(Multimedia'da ki resim Ozan karakteri için düşündüğüm kişi. Bölüm şarkımızı da dinlemenizi tavsiye ederim çünkü Defne böyle şarkılara bayılır.. İyi okumalar :') )
Kendime saydırarak varmıştım eve. Elimi siyah renkde okul çantamın küçük fermuarlı yerine uzatarak anahtarı çıkardım. Kapıyı açtığımda evde kimse yoktu. İçeri girdim odama doğru ilerledim üzerime rahat bir şeyler giyip salona doğru geçtim. Televizyonu açtım aptal tv programları vardı. Hepside gereksizdi. Yani ben öyle düşünüyordum. Rastgele bir müzik kanalı açtım verilen ödevlere baktım. Ömer hoca yine doldurmuştu ödevleri. Yaklaşık 3 saat aralıksız ders çalıştıktan sonra telefonum titredi. Mesaj gelmişti. Elime telefonu aldım ve gelen mesaja tıkladım. Mesaj Ozandandı.''Kapıdayım.''
Cidden mi? O mu gelmişti? Ellerim titriyordu. Heyecanlanmıştım. Kapıyı açtım. Karşımdaydı işte yanımdaydı. Sarılmak istiyordum ama kendimi tutmuştum. Çünkü kırmıştı beni. İçeriye davet etmeme fırsat vermeden içeriye doğru girdi. Salona geçip toz pembe ve gri renklerdeki koltukların üzerine oturdu. Sadece öyle kalıp onu izliyordum. Onun yanındayken donup kalıyordum hep böyle oluyordum işte. Onun beni kırdığını kendime hatırlatarak
''Neden geldin?'' diye bir soru yönelttim. Neyse ki bunu diyebilmiştim.

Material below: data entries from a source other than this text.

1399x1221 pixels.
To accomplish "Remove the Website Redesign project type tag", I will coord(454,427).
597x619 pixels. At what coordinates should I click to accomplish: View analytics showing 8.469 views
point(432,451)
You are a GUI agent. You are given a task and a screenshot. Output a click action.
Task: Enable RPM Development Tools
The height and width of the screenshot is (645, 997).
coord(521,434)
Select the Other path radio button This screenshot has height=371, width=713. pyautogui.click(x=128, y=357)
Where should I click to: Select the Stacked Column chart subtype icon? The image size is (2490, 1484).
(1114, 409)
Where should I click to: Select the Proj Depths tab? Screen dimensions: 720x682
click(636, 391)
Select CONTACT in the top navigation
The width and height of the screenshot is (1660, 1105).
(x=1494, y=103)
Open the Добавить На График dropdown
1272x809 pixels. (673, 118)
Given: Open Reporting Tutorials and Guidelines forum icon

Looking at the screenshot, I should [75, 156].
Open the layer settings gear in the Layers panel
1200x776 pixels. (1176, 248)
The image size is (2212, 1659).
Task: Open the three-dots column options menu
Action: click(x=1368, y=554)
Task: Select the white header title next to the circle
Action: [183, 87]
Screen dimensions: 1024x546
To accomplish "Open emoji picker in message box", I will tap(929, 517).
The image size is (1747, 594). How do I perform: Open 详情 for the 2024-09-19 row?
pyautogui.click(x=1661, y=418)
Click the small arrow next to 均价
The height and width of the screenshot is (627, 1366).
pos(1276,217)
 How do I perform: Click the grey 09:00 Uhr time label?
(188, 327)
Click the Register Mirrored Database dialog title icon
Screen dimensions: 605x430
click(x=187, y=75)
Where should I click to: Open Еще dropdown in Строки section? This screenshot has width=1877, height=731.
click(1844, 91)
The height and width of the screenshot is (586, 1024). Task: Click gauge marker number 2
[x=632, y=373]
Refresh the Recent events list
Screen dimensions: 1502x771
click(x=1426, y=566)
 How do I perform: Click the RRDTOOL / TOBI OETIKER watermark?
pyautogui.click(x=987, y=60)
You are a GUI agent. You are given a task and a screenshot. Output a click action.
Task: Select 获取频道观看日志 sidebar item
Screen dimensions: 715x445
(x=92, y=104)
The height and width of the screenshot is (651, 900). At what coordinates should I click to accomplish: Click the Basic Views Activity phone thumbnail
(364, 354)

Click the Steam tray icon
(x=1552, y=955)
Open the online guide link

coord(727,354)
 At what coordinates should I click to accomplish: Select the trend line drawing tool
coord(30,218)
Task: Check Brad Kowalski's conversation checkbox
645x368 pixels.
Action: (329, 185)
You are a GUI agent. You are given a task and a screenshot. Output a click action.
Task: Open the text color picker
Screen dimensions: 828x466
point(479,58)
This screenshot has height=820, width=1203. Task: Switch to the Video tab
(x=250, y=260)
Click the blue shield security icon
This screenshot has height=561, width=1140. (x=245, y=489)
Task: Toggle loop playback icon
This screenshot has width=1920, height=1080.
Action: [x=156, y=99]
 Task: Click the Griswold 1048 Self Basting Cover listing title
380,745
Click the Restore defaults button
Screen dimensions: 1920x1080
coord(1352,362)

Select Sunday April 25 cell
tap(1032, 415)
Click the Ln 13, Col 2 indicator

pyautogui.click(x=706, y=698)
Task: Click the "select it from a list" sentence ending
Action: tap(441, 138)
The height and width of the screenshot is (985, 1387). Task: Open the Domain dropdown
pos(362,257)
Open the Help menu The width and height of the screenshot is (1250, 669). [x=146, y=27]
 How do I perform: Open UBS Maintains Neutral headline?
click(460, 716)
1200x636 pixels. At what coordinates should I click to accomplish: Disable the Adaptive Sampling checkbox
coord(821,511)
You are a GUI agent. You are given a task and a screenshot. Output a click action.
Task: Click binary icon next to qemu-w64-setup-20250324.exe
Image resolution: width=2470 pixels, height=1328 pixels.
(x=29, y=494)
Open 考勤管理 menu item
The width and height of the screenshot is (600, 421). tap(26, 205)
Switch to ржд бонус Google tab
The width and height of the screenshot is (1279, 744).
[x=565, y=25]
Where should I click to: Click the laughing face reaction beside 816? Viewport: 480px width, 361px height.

Bana o mavi okyanusuyla bakarken ben çoktan o okyanusta derinlere dalmıştım bile. ''Neyin var senin?'' diye bir soru sordu çatık kaşlarıyla. Birde soruyor muydu? ''Kırıldım.'' dedim titrek bir sesle. ''Ah! Saçmalıyorsun Defne. Sırf bunun için bana kırılıyor musun bebek gibi davranıyorsun.'' derken ayaklanmıştı. Hiçbir şey söyleyemedim. Öylece kaldım orada. Belkide gitmesinden korkuyordum, bilmiyorum. Kapıya doğru ilerlediğinde ''Nereye gidiyorsun Ozan?'' diye çıkıştım. Bana mükemmel etkileyici bakışlarından birini atarak ''Burada kalıp aptal bebek davranışlarını ve ergen kız triplerini çekecek değilim.'' diyerek kapıdan çıktı. Bravo Defne. Ozan'ı bir süreliğine kafamdan atmak için favori kitabım olan ''Sabah Uykum'' alıp okumaya başladım.
...
Telefonumun çalmasıyla gözlerimi açtım. Elimde kitapla uyuya kalmışım belli ki. Telefonu arayan kişi İremdi.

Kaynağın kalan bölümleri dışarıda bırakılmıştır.